# Exercise objective
Output word for word the lines from the one with "Like Uche Jegbefume's 'standing tall' tweet" to the final line of the data, both ends included, but skip the pictures.

Dataset entries:
============================================================
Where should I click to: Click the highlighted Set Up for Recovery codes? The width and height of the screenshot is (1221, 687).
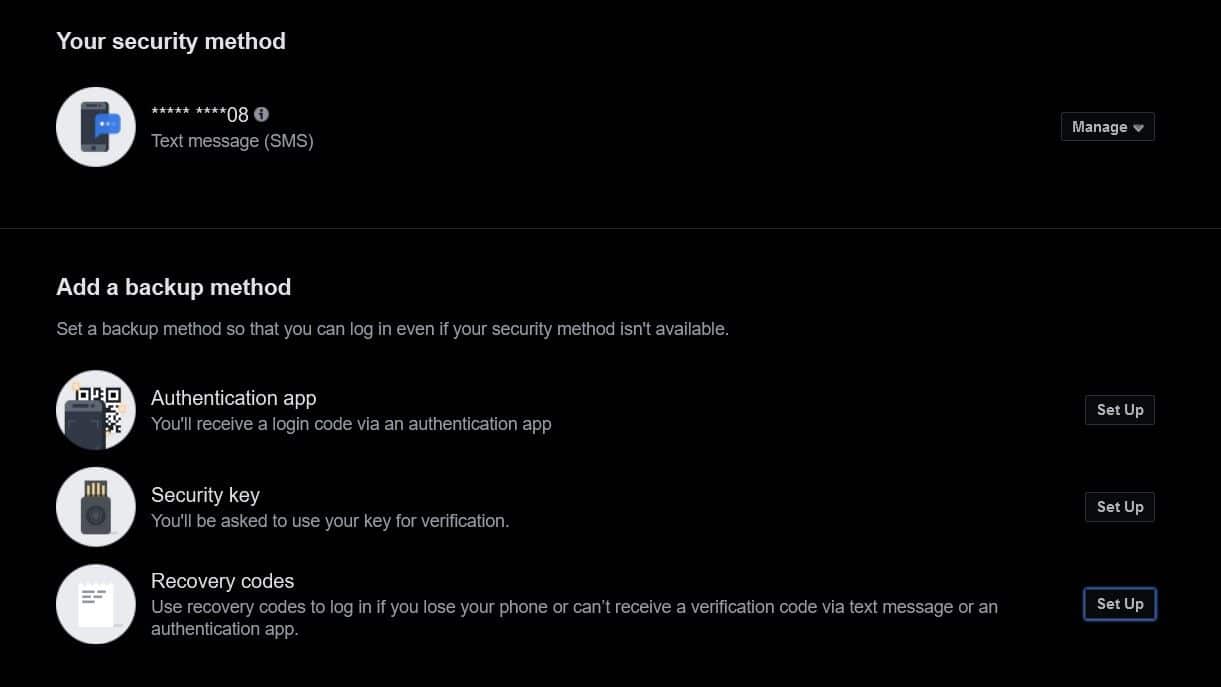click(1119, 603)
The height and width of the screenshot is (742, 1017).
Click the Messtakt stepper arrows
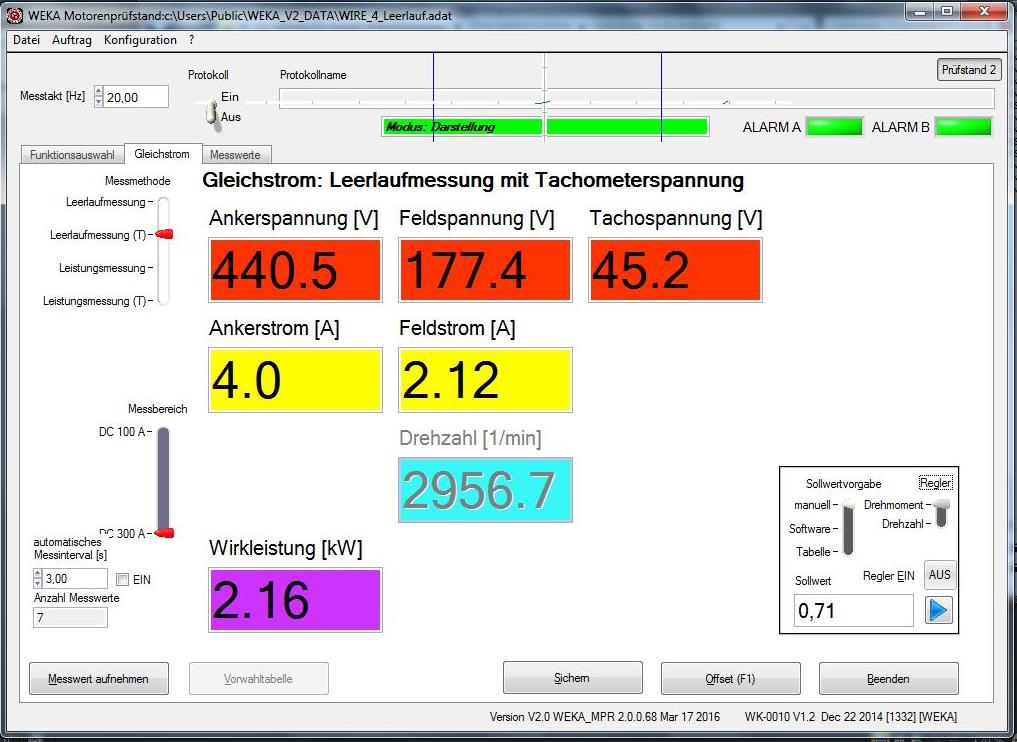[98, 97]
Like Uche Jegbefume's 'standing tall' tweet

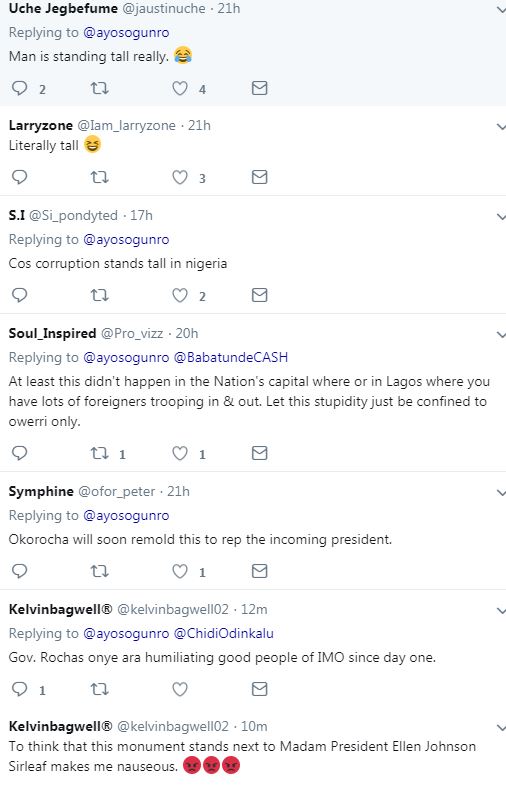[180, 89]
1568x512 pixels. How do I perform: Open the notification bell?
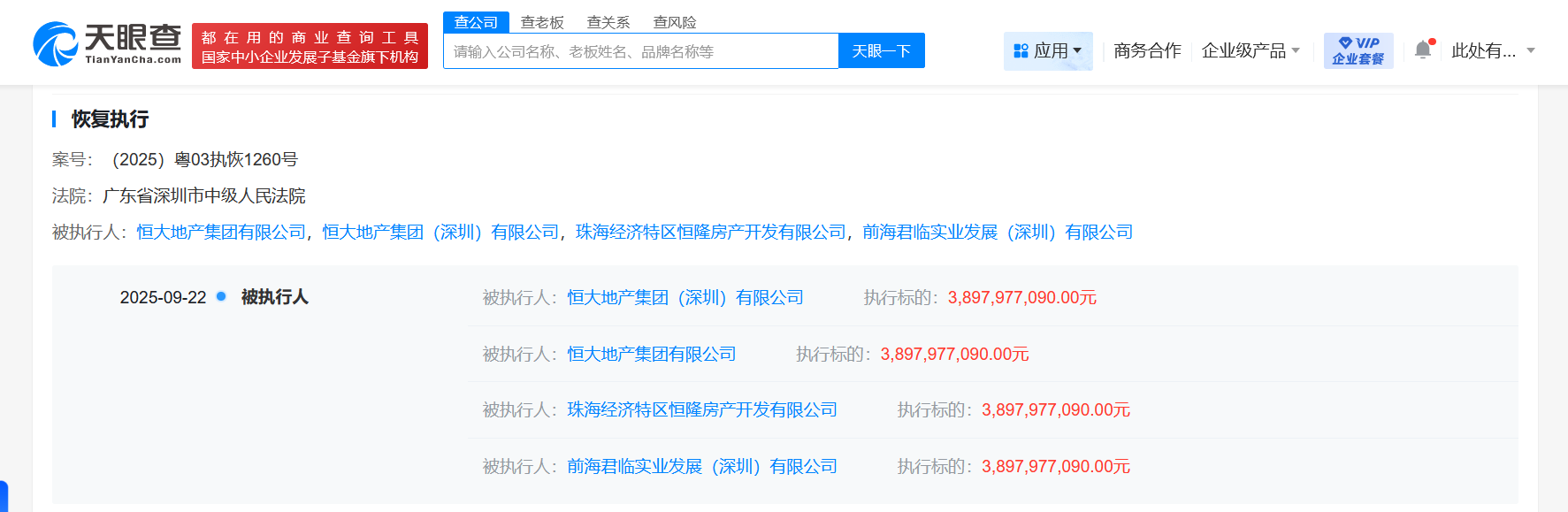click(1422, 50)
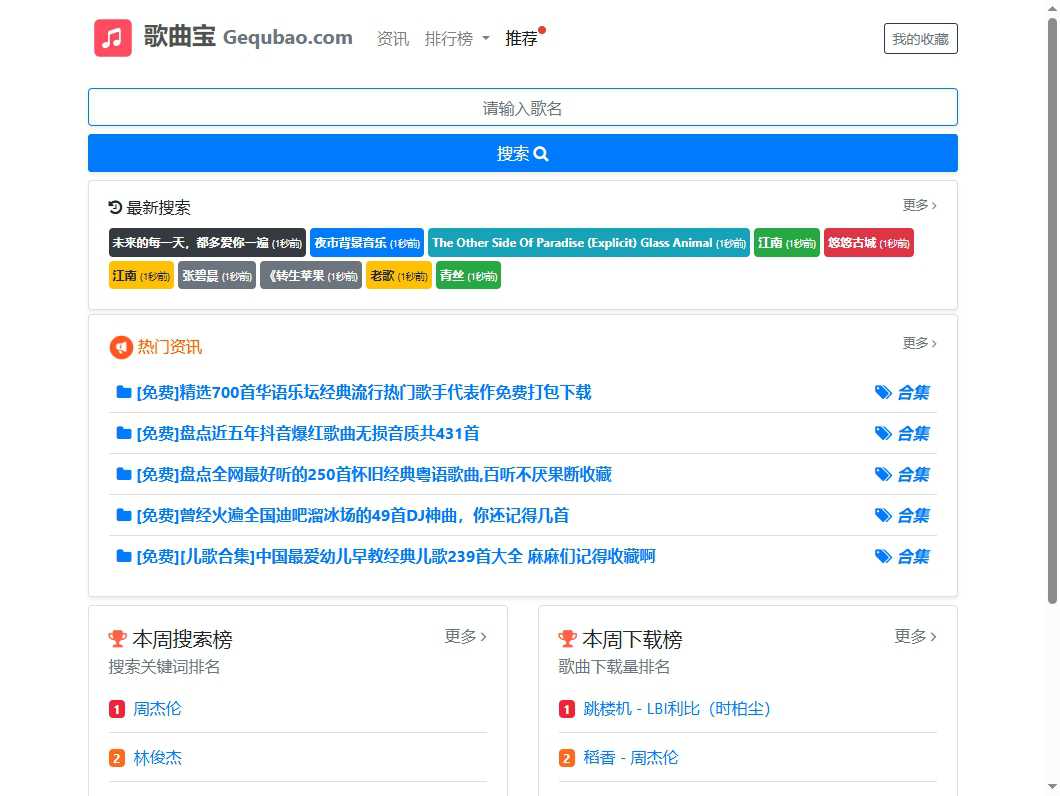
============================================================
# Response for this exercise
Like Uche Jegbefume's 'standing tall' tweet

[180, 89]
1568x512 pixels. How do I perform: Open the notification bell?
click(1422, 50)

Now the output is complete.